Anyone who is or has been married knows that marriage is filled with moments of forgiveness. Robert Quillen said, “A happy marriage is the union of two good forgivers.” I believe starting their new life together by asking for forgiveness sets a wonderful tone for the marriage. Why? Because I believe asking for forgiveness puts you in the proper posture for marriage, which is humility. When you ask for forgiveness, you acknowledge that you don’t know everything and that you don’t always do everything right. When you ask for forgiveness, you set your pride aside and admit that there are some things you’ve done wrong. This posture of humility and forgiveness is so important in marriage because two people are embarking on a lifelong spiritual journey of learning how to become one. Learning how to become one isn’t intuitive, and it isn’t always easy. However, when you’re in the proper posture of humility and forgiveness, you’ve already won half the battle. Imagine how fruitful all of our relationships would be if we just humbled ourselves and asked for forgiveness.

A powerful moment when a mother asks her son for forgiveness

“For if you forgive others their trespasses, your heavenly Father will also forgive you; but if you do not forgive others, neither will your Father forgive your trespasses” Matthew 6:14-15 (NRSV).

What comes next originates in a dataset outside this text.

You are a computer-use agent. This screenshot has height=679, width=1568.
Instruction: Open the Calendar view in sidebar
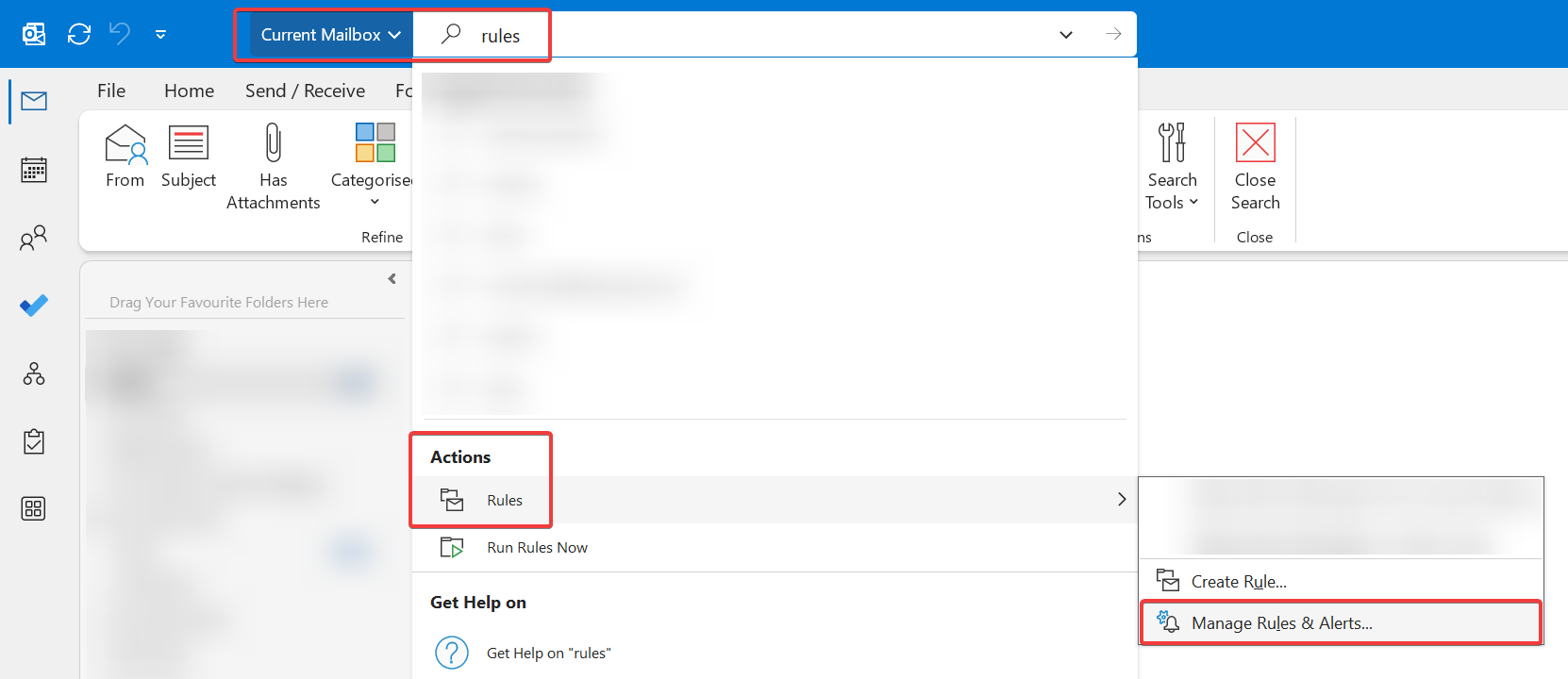pos(34,170)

Forgiveness is a major part of a believer’s life. We are reconciled to God because He forgave us through Jesus’ atoning work on the cross (Romans 3:21-26; 2 Corinthians 5:19). As a result of God’s graciousness, we are to forgive others because God’s forgiven us. If marriage is supposed to be a representation of Christ’s love for the church, I think beginning with forgiveness is an awesome start and sets a wonderful standard.